À ses côtés, le président et chef de la direction du Conseil national des lignes aériennes du Canada, Jeff Morrison, a affirmé que «la sécurité est non négociable» et qu’il est faux de prétendre qu’elle «sert d’excuse» pour éviter d’indemniser les passagers. «Ce n’est pas une excuse», a-t-il répété au comité.

Pour M. Barsalou-Duval du Bloc québécois, le consommateur est présentement «le dindon de la farce» et l’OTC manque de «proactivité» pour remettre les compagnies aériennes sur le droit chemin, elles qu’il accuse de mettre «de fausses raisons entre guillemets» pour éviter de verser les dédommagements.

Il estime que la réglementation devrait être révisée de sorte que les voyageurs soient dédommagés, peu importe la raison du délai ou de l’annulation d’un vol puisque les consommateurs sont incapables de confirmer si les pépins sont dus, par exemple, à la météo, un pilote absent ou une pièce défectueuse.

«Il faut que ça soit clair: un vol annulé, ben les gens sont compensés, a-t-il lancé.

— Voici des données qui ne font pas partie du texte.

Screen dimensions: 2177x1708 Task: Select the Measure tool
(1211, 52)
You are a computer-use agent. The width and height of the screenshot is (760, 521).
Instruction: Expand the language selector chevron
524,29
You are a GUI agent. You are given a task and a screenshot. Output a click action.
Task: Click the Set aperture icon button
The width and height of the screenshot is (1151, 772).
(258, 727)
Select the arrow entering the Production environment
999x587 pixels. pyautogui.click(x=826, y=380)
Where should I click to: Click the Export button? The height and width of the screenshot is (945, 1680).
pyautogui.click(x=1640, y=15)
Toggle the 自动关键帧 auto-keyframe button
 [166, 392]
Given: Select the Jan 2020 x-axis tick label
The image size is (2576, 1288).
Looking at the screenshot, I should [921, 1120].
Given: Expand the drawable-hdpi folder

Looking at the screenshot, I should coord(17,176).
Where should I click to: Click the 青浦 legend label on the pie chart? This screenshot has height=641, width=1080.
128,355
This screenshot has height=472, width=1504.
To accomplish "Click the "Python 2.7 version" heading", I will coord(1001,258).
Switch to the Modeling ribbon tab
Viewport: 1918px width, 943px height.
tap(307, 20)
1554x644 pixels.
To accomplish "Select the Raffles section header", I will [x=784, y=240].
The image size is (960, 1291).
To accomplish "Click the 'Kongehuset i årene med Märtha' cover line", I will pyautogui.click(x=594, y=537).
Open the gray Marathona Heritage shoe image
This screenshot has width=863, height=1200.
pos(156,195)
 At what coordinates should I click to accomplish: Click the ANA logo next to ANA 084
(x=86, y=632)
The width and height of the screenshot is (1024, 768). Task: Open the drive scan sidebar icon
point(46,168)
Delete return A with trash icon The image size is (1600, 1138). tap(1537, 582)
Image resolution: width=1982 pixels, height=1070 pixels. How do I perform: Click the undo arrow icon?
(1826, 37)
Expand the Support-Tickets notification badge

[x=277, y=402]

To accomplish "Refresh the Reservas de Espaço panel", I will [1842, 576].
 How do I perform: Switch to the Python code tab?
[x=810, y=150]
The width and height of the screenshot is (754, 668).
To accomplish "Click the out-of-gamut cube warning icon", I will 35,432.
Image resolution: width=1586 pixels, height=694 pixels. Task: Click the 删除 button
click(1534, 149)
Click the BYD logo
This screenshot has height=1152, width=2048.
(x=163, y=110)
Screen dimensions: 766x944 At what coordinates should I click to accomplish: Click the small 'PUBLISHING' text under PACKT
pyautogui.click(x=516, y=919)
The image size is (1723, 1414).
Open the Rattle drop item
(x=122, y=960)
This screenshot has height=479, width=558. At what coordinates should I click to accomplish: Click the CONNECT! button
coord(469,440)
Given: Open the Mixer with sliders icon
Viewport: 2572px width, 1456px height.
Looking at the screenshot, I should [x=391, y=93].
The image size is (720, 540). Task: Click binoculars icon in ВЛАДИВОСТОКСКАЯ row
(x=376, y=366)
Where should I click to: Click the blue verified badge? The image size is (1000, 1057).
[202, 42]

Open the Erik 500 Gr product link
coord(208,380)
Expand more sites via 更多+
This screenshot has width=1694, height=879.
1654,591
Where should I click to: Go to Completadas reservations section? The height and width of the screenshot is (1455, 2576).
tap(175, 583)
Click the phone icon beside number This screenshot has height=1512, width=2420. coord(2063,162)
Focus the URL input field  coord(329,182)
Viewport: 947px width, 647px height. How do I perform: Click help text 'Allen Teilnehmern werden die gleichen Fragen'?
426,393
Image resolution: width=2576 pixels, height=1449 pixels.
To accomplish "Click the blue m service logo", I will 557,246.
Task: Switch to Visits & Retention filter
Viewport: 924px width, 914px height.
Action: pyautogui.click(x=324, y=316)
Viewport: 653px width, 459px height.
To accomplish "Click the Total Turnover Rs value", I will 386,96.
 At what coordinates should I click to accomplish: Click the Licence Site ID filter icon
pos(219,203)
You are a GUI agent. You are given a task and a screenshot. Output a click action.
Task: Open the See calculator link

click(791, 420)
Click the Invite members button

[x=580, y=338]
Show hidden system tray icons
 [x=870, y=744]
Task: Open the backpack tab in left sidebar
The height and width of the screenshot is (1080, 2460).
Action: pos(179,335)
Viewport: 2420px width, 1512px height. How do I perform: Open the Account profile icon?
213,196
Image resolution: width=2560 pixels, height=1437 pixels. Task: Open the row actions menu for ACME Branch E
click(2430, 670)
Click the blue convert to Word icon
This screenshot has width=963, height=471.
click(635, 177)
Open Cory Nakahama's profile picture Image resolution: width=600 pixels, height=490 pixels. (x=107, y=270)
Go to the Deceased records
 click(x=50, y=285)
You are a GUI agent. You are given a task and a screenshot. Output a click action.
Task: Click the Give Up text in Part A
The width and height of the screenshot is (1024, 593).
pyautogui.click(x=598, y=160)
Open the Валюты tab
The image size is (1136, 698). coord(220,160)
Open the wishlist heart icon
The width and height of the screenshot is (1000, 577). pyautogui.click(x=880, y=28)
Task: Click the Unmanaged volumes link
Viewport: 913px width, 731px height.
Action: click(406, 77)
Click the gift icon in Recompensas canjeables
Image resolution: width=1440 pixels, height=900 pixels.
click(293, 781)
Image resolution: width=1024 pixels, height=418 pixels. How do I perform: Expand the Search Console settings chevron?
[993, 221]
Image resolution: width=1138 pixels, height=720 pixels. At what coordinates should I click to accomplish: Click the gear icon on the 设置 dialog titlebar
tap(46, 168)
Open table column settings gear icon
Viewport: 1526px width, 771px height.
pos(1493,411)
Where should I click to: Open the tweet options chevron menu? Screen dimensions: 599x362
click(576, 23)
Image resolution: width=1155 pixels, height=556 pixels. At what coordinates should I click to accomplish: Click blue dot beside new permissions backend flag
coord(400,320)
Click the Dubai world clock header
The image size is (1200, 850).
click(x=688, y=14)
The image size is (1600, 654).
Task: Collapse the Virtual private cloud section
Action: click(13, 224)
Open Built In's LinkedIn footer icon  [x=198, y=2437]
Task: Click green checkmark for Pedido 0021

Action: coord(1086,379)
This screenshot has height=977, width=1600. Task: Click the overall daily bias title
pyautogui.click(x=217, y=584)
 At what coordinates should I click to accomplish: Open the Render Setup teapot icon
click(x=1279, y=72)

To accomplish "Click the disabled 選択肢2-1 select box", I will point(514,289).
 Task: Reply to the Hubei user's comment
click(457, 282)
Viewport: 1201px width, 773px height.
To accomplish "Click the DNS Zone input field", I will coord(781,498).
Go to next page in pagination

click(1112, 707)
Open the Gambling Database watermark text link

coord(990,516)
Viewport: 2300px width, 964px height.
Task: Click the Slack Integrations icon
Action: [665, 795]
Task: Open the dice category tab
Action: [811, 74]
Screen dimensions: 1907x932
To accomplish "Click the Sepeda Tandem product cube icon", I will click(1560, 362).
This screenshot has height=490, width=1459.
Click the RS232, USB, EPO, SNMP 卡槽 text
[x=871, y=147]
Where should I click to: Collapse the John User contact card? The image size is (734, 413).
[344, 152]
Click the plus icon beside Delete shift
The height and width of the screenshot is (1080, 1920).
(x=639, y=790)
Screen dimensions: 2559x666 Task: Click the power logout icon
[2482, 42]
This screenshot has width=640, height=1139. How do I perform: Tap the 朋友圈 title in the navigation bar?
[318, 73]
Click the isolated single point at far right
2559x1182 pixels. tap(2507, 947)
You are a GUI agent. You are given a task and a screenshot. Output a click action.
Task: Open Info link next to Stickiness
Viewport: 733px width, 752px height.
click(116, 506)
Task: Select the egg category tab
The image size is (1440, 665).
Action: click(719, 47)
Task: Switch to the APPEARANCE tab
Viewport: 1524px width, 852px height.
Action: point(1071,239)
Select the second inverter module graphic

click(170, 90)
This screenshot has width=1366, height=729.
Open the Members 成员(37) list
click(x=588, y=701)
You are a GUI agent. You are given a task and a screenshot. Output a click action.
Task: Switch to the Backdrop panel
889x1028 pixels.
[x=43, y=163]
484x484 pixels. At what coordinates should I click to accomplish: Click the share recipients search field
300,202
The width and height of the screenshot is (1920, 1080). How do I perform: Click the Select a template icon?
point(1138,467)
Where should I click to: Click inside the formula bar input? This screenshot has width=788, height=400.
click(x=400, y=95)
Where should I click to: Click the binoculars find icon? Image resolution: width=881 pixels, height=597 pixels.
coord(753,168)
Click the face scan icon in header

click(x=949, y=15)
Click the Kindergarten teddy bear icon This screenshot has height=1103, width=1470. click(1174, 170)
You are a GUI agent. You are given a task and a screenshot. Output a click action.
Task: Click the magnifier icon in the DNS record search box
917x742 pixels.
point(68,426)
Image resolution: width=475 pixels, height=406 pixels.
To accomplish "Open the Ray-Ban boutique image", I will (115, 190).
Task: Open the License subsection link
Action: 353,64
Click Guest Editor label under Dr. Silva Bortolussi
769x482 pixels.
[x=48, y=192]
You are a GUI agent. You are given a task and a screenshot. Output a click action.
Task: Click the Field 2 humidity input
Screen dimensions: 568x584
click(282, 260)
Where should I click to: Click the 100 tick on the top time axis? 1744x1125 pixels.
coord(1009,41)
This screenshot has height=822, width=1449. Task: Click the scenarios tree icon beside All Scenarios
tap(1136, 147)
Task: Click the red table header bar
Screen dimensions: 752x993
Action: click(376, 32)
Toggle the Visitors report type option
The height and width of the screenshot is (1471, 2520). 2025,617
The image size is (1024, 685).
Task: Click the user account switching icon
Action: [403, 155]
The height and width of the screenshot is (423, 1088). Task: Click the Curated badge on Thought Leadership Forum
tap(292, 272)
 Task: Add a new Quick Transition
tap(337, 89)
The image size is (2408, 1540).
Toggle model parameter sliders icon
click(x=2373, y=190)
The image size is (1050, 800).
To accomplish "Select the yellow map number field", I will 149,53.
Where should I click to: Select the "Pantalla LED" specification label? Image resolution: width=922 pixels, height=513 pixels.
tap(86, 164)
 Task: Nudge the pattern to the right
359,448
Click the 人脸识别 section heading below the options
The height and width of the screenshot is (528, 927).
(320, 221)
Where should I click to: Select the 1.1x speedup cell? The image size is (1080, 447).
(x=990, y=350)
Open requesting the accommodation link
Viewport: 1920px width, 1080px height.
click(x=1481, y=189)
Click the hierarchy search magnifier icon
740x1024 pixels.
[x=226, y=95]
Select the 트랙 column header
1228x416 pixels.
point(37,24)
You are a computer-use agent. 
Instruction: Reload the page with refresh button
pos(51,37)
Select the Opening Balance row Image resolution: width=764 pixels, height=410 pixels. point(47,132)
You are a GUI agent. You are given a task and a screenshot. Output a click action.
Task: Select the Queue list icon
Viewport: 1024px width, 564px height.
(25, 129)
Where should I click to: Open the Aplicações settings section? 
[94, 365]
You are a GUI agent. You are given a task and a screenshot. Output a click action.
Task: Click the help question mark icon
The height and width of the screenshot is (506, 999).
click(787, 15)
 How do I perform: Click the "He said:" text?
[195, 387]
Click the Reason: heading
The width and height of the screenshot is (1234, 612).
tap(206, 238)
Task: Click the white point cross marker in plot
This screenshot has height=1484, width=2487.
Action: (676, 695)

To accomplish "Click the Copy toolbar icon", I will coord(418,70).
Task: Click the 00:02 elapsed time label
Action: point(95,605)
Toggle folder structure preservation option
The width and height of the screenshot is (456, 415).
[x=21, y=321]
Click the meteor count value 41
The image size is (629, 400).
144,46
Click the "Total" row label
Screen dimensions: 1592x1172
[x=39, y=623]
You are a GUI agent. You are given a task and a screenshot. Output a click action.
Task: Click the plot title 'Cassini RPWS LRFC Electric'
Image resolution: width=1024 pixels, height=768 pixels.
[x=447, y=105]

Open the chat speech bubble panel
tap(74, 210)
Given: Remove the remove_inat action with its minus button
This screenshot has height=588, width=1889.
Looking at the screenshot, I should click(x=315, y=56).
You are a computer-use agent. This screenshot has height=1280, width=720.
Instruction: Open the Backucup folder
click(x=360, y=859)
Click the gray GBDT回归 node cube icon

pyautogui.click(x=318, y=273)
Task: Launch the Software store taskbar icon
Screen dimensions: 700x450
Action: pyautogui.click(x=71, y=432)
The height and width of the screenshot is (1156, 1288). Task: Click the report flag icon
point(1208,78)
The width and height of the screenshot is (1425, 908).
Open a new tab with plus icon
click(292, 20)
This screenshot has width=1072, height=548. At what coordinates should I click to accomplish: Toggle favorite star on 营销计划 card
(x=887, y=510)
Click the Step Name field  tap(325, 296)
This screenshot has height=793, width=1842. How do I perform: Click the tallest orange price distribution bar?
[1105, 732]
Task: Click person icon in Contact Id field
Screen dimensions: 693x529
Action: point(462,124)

Si je commande une pizza et qu’on ne me la livre pas, que ce soit parce qu’il y a une tempête de neige ou que ce soit parce que le gars il n’est pas rentré travailler ce matin-là, ils vont me rembourser la pizza.» 

Le député du Nouveau Parti démocratique (NPD) Taylor Bachrach a pour sa part expliqué que les élus veulent s’assurer que la sécurité n’est jamais compromise et que les passagers soient traités «équitablement».

Selon lui, il y a présentement «une vague zone grise au milieu» qui doit être clarifiée puisque les compagnies aériennes attribuent les délais et annulations à des raisons de sécurité quand, dans le fond, à peu près tout dans l’industrie aérienne est lié à la sécurité.